In a late Sunday filing, described by Politico as “light on details,” federal prosecutors pursuing former FBI Director James Comey are attempting to boot his lead lawyer off the case.

The two DOJ attorneys, brought into the Eastern District of Virginia U.S. attorney’s office by newly appointed former insurance lawyer Lindsey Halligan to make the case that Comey is guilty of making false statements and obstructing a federal proceeding, want the defendant’s lawyer, Patrick Fitzgerald, to be barred for alleged actions they believe represent a conflict of interest.

The filing makes the claim that Fitzgerald was involved “in disclosures to the media shortly after President Donald Trump fired Comey as FBI director in 2017,” which they believe presents an “insurmountable” issue.

Politico reported that government prosecutors Tyler Lemons and Gabriel Diaz are asking U.S. District Judge Michael Nachmanoff to step in with great “urgency” to “approve a proposal for a ‘filter team’ of lawyers to sift through evidence in Comey’s criminal case that could clarify Fitzgerald’s role in the eight-year-old disclosures — without breaching Comey’s attorney-client privilege.”

The prosecutors wrote, “Based on publicly disclosed information, the defendant used current lead defense counsel to improperly disclose classified information.
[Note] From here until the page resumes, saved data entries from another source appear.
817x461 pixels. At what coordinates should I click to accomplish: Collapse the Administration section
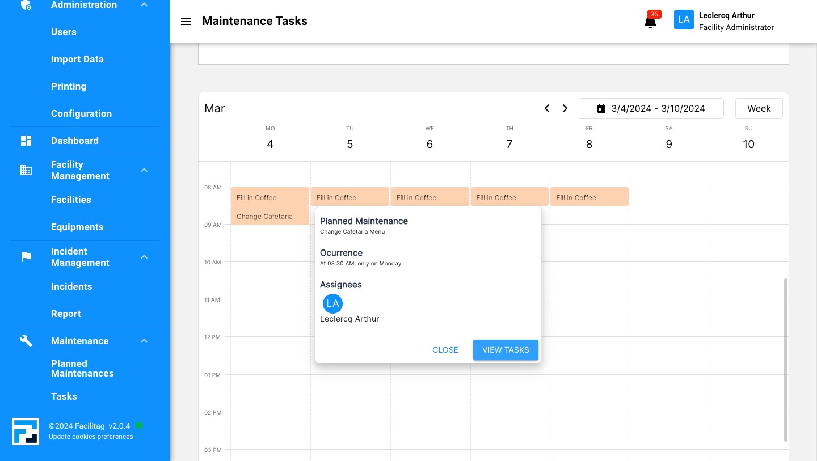[x=144, y=5]
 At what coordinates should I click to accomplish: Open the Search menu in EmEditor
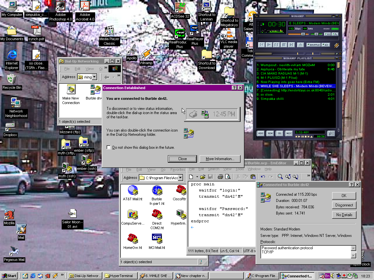213,169
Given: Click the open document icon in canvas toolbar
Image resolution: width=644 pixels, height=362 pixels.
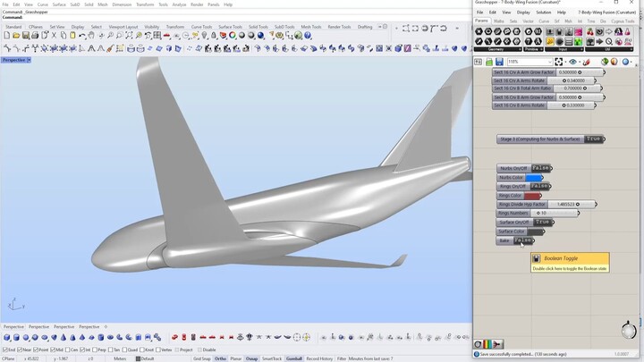Looking at the screenshot, I should click(489, 62).
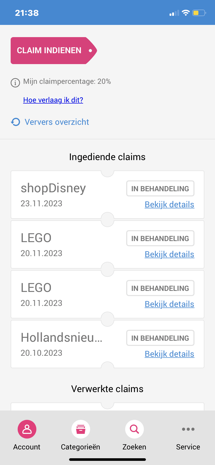Click In Behandeling status on shopDisney

[x=160, y=189]
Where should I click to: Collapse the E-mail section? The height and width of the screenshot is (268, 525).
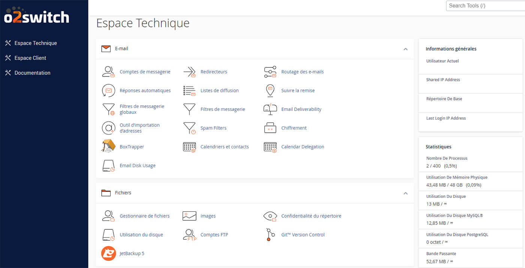(405, 49)
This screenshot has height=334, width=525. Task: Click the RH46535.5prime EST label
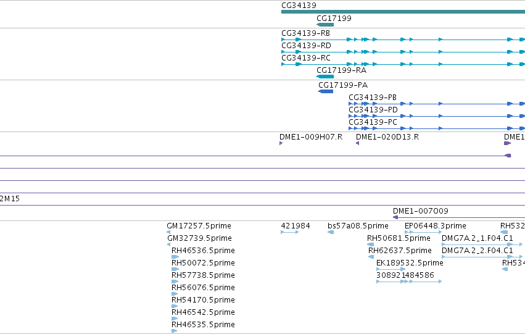tap(203, 325)
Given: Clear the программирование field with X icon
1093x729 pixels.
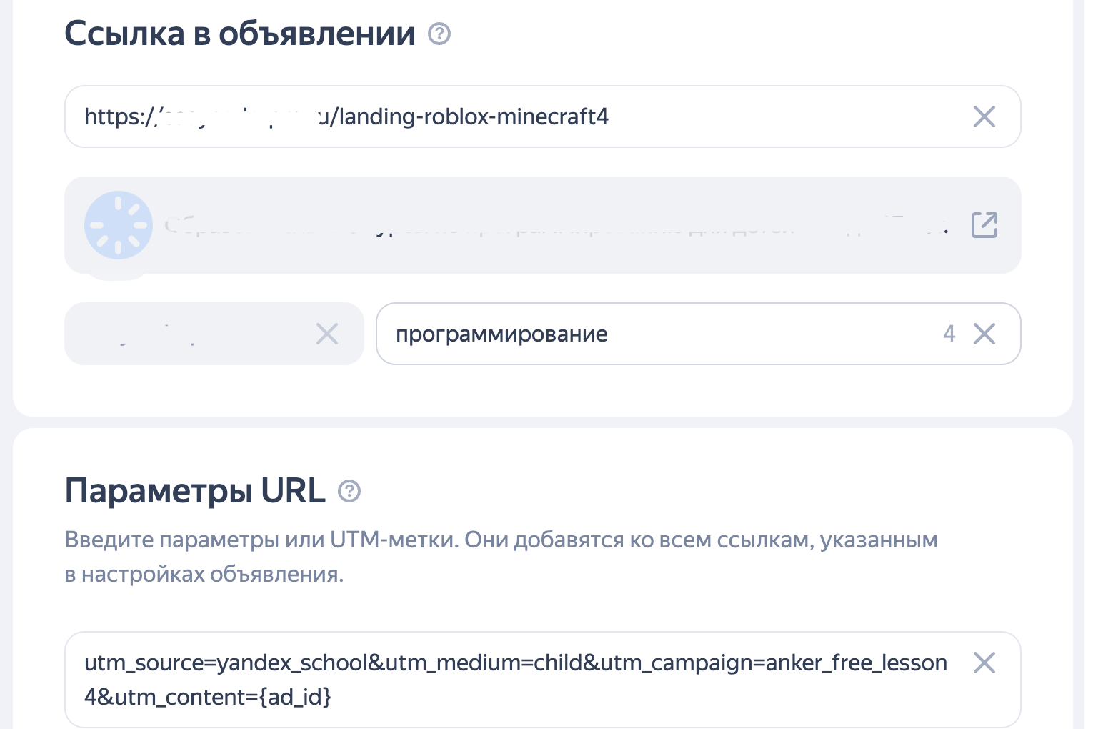Looking at the screenshot, I should tap(984, 334).
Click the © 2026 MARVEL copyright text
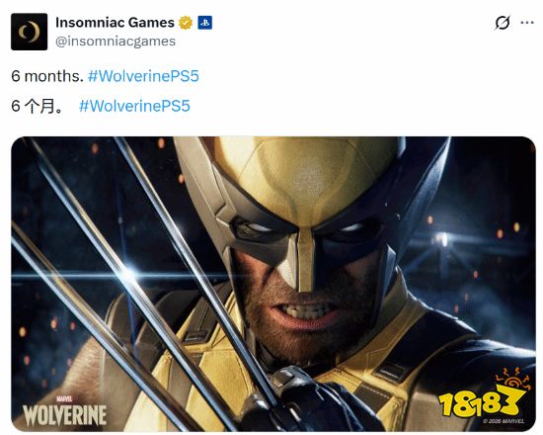 504,421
This fact raises a question of conflict and disqualification for current lead defense counsel.”

While not getting into details, the filing cites “a Justice Department Office of Inspector General report from 2019 that found Fitzgerald acted as a middleman when Comey sought to get information to the media about what he viewed as improper efforts by Trump to get him to pledge loyalty in the days before his firing.”

“The inspector general report found that some of the information Comey shared with his attorneys was classified and faulted him for sharing sensitive investigative information with outsiders and the media,” Politico reported. It "also found no evidence ‘that Comey or his attorneys released any of the classified information contained in any of the memos to members of the media.”

The report goes on to point out that during Trump’s first administration the DOJ “declined to prosecute Comey or anyone else over the handling or disclosure of Comey’s memos about his conversations with Trump.”